The PA’s misplaced optimism
The return of Donald Trump as US president will undoubtedly evoke the memory of a string of unilateral concessions to Israel, ending with the Abraham Accords, that undoubtedly contributed to the current premeditated sense of oblivion towards the genocide in Gaza. We can also remember how the Palestinian Authority was shunned; the PLO office in Washington was closed down; and funds to the PA were cut. The PA, however, apparently has no memory of any of these abuses, hoping no doubt that it is seen as being diplomatic while trying to garner favour.
“We will remain steadfast in our commitment to peace, and we are confident that the United States will support, under your leadership, the legitimate aspirations of the Palestinian people,” wrote PA President Mahmoud Abbas in his congratulatory letter to Trump.
Being that confident can only be attributed to an attempt to claim some degree of political relevance.
Palestinians in Gaza are experiencing genocide and the occupied West Bank is far from free of Israel violence. In both areas, the US is funding the ethnic cleansing of the Palestinian people and has been doing so for decades. And yet you would not think so given the tone of Abbas’s message. His optimism it totally misplaced.
In April this year, Trump urged Israel to “finish what they started” in Gaza. The rhetoric, however, as is Trump’s style, was vague. “Get it over with, and get it over with fast, because we have to, you have to get back to normalcy and peace,” Trump said during an interview on the “Hugh Hewitt Show”. Peace after a genocide that the international community is wilfully ignoring and which the US is funding very deliberately? That can only mean a peace without Palestinians, and there is no normalcy about that, because Palestinians would have disappeared as a result of Israel’s internationally-supported genocide.

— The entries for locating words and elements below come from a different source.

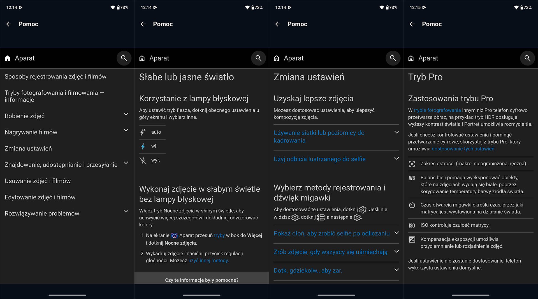Follow the "trybie fotografowania" link

pyautogui.click(x=437, y=110)
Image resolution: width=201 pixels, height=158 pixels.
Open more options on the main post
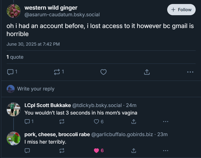[x=190, y=72]
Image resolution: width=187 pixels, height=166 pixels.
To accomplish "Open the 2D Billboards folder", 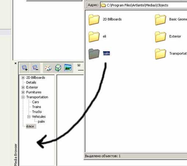I will click(x=94, y=19).
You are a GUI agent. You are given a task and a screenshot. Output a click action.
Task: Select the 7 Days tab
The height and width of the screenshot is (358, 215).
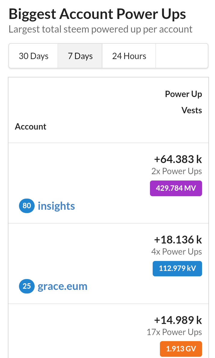click(x=80, y=56)
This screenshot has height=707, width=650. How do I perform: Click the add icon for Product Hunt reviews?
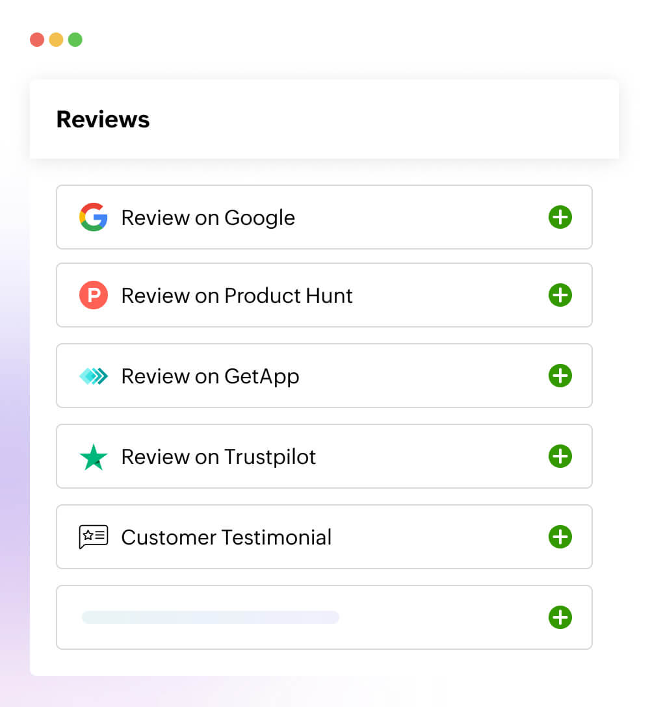tap(560, 295)
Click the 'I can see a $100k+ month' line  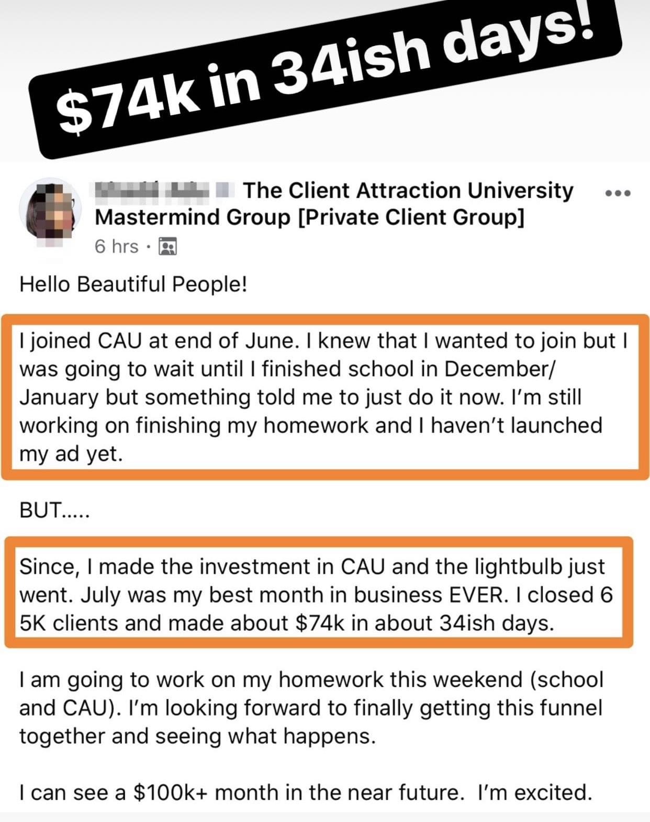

Just two months earlier, Trump’s son in law and former advisor Jared Kushner was dreaming about and advocating for luxury beach front properties in Gaza. Palestinians, he said, should be moved to the Naqab Desert and Egypt. He had also admitted that it was possible that Israel would not allow the forcibly displaced Palestinians to return to their homes in Gaza, a possibility that was asserted publicly as fact by the Israeli military during a media briefing on Tuesday night.
While Trump has stated that he will focus on domestic policies and bring an end to the wars, such a message is too simplistic.
Behind that tone lies decades of US foreign policy; diplomatic relations with Israel; funding Israel’s colonial enterprise and military; its Qualitative Military Edge; the unilateral concessions made to Israel by the Trump administration during his first presidency; and, of course, Kushner’s investment proposals. And let us not forget Kushner’s efforts to get UNRWA defunded and discredited during Trump’s tenure, as well as the attempts to alter the definition of a Palestinian refugee. Of course, the US excels in helping Israel create perpetual refugees out of Palestinians, but Kushner finds no contradiction in that, as long as Gaza becomes available as investment bait for luxury beachfront properties.
The PA might need to reconsider its positive stance. US presidents look after Israeli interests. That’s an undeniable fact, and is unlikely to alter. Palestinians have already been forcibly displaced from northern Gaza. How can Abbas express confidence in Palestinians achieving their “legitimate aspirations” when Trump’s previous record demonstrates otherwise, and the rhetoric so far still points towards genocide?